*Supplied information:*
>>>>

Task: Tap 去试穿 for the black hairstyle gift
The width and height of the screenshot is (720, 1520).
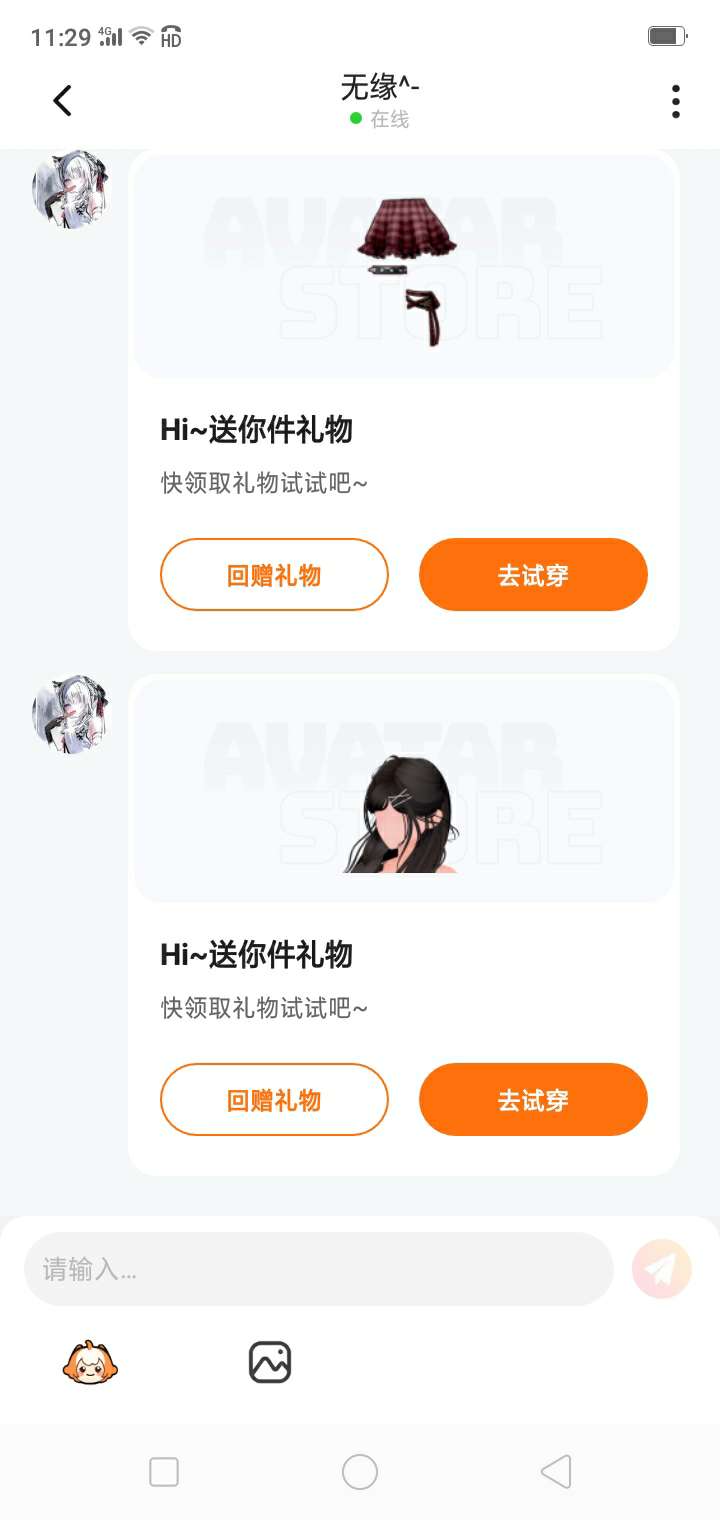Action: (x=533, y=1099)
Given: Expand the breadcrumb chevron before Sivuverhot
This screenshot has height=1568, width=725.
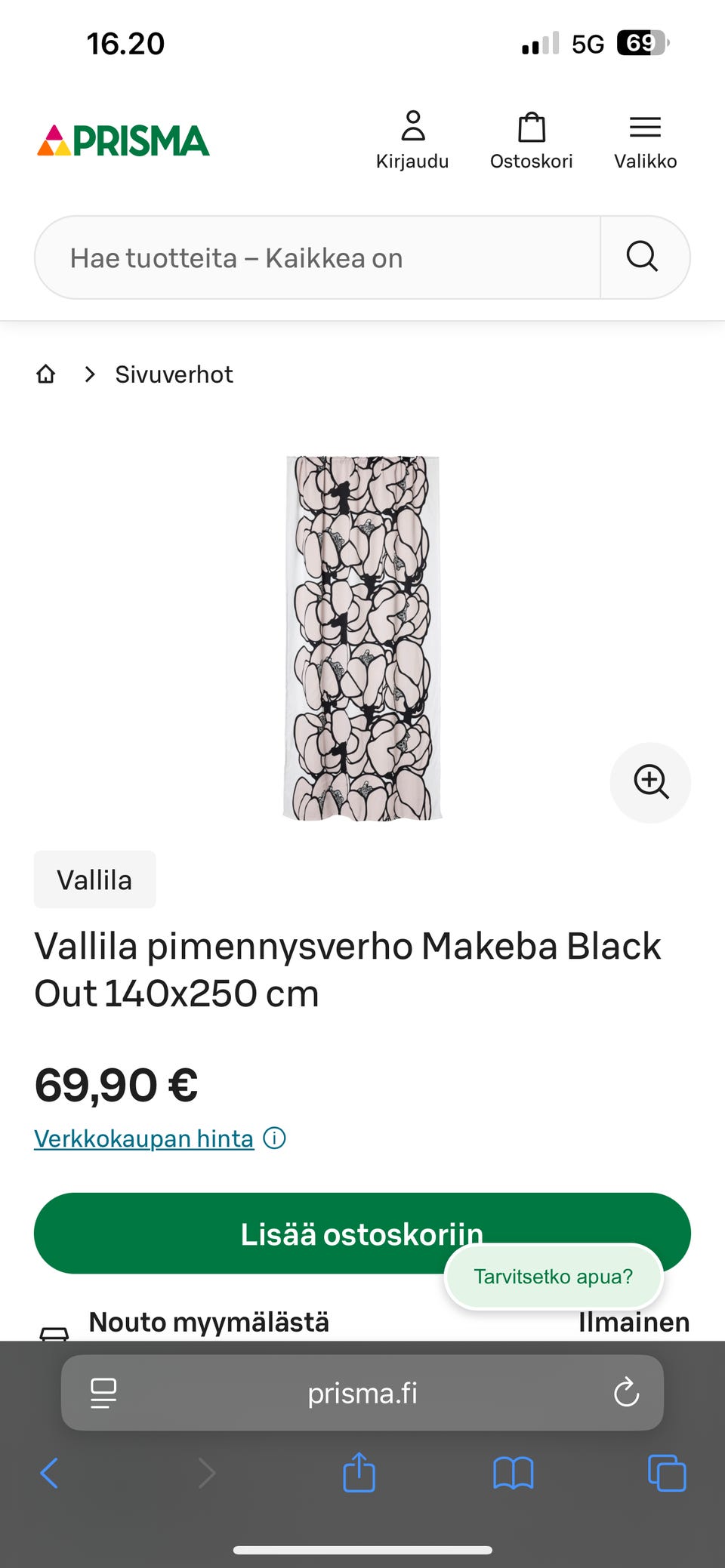Looking at the screenshot, I should click(89, 374).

<<<<

Set out the records above as a JSON list of strings, with one string for each line and no strings for blank lines. Leave out the pictures.

[
  "Task: Tap 去试穿 for the black hairstyle gift",
  "The width and height of the screenshot is (720, 1520).",
  "Action: (x=533, y=1099)",
  "Given: Expand the breadcrumb chevron before Sivuverhot",
  "This screenshot has height=1568, width=725.",
  "Looking at the screenshot, I should click(89, 374)."
]